Find the lines of data that contain the string "field", then list them.
#####
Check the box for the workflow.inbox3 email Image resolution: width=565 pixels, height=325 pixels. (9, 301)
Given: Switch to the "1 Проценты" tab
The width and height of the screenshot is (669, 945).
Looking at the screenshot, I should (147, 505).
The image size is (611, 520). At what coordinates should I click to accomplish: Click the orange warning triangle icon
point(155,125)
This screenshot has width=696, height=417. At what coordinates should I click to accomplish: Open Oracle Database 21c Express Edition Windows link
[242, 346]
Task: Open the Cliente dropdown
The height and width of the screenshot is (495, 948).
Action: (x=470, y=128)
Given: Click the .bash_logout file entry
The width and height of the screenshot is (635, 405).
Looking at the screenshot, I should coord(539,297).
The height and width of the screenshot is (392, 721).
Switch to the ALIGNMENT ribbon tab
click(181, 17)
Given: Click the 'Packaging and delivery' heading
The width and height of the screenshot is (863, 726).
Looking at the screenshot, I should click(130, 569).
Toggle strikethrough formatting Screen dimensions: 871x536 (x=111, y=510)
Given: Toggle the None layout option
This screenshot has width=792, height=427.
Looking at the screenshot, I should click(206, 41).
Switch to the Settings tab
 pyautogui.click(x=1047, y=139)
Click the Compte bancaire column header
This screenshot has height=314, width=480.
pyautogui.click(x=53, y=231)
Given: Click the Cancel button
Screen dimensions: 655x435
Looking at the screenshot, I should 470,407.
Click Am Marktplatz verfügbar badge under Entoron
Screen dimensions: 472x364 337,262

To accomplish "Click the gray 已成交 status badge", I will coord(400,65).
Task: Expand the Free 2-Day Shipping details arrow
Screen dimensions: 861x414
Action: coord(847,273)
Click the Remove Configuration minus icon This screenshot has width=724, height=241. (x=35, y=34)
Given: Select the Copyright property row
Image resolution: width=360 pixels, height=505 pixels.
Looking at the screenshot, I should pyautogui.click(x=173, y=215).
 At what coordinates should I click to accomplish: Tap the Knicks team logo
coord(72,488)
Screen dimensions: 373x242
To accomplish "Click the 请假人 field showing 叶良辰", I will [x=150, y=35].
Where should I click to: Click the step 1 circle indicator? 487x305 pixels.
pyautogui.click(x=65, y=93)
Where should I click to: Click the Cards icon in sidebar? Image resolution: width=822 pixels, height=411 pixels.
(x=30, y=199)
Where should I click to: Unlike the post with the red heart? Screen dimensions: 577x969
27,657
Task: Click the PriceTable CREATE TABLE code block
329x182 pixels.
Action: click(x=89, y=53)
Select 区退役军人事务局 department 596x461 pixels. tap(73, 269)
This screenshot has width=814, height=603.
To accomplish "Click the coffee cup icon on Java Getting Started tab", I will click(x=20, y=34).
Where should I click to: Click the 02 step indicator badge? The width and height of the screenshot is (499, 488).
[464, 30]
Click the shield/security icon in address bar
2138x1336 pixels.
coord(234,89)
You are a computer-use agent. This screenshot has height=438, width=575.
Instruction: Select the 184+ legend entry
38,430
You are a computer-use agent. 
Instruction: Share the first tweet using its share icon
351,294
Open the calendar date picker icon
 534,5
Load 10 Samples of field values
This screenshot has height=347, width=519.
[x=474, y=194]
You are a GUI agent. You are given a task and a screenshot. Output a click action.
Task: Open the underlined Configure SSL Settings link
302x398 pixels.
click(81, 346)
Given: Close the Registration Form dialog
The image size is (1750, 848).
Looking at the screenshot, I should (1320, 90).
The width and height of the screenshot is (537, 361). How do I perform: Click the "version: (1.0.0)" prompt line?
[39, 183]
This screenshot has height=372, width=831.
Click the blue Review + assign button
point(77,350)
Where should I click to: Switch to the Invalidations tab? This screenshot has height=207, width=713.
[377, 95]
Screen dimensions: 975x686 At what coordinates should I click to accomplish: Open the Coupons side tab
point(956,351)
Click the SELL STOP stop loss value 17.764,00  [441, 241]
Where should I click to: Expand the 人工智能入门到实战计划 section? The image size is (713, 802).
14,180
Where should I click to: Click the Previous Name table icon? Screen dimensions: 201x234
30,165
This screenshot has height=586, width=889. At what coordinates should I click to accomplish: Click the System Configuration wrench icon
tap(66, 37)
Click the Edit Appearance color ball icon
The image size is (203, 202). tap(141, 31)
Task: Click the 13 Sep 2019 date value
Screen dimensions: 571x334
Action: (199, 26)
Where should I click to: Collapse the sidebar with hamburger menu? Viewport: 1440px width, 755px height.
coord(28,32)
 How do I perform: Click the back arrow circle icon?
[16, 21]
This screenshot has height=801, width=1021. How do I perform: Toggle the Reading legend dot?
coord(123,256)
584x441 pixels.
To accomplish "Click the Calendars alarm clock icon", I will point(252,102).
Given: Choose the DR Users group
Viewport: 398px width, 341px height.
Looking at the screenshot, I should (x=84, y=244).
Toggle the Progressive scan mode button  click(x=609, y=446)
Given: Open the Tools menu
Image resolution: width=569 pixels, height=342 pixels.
#####
(Solution for this problem):
To accomplish "Click the 请假人 field showing 叶良辰", I will [x=150, y=35].
Load 10 Samples of field values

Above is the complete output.